Aim of the task: Omit images. Retype all entries verbatim.
%%
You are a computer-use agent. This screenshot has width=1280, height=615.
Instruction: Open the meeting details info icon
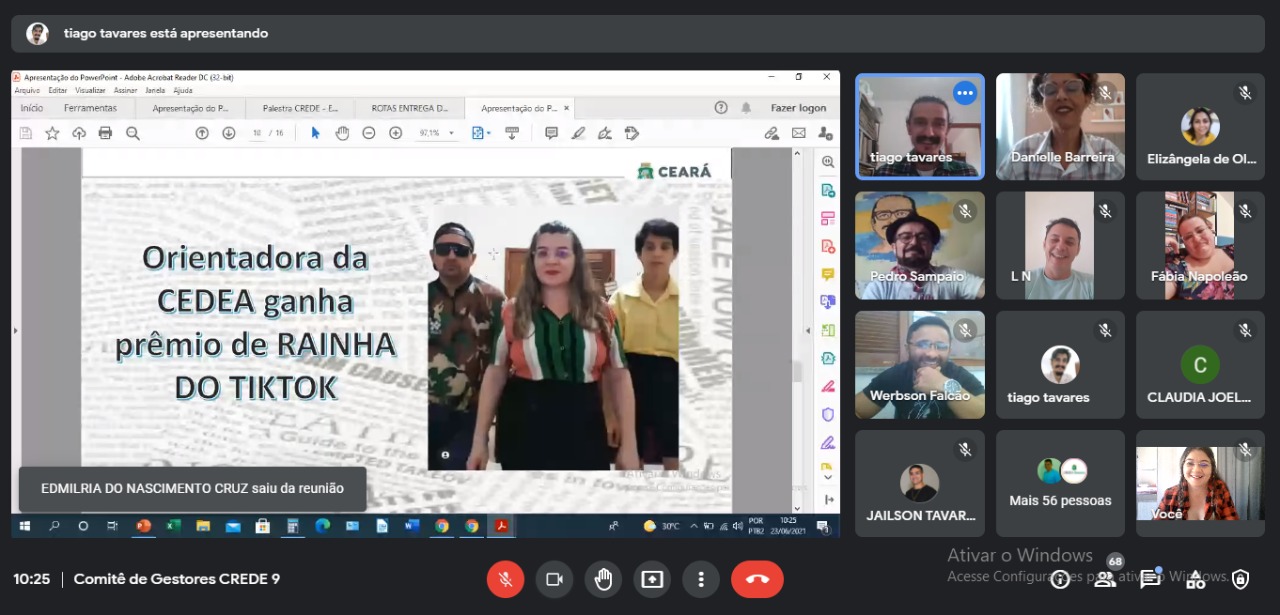(x=1060, y=579)
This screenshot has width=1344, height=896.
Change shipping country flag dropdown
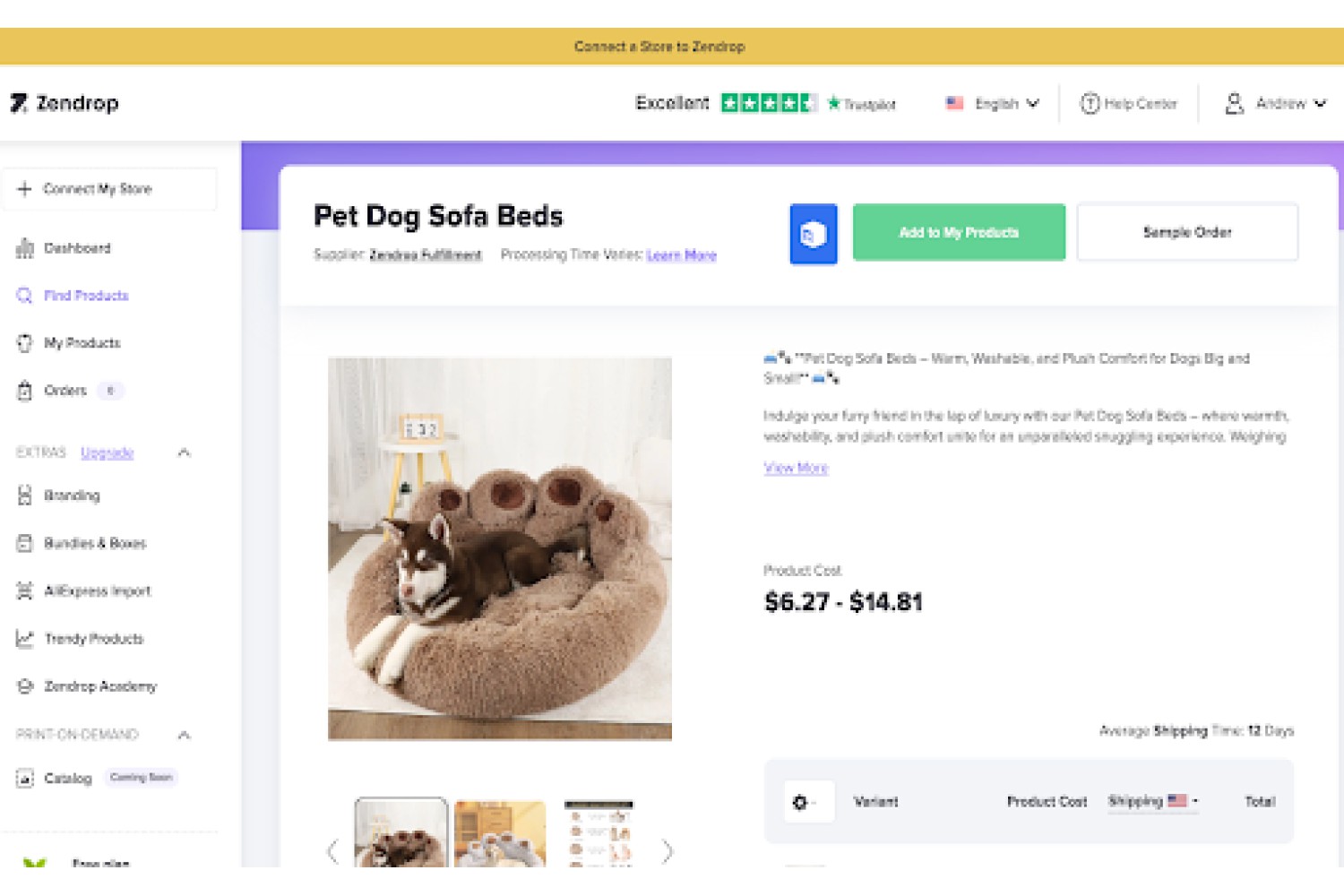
%%
Written answer:
You are a computer-use agent. This screenshot has width=1280, height=615.
Instruction: Open the meeting details info icon
(x=1060, y=579)
This screenshot has width=1344, height=896.
Change shipping country flag dropdown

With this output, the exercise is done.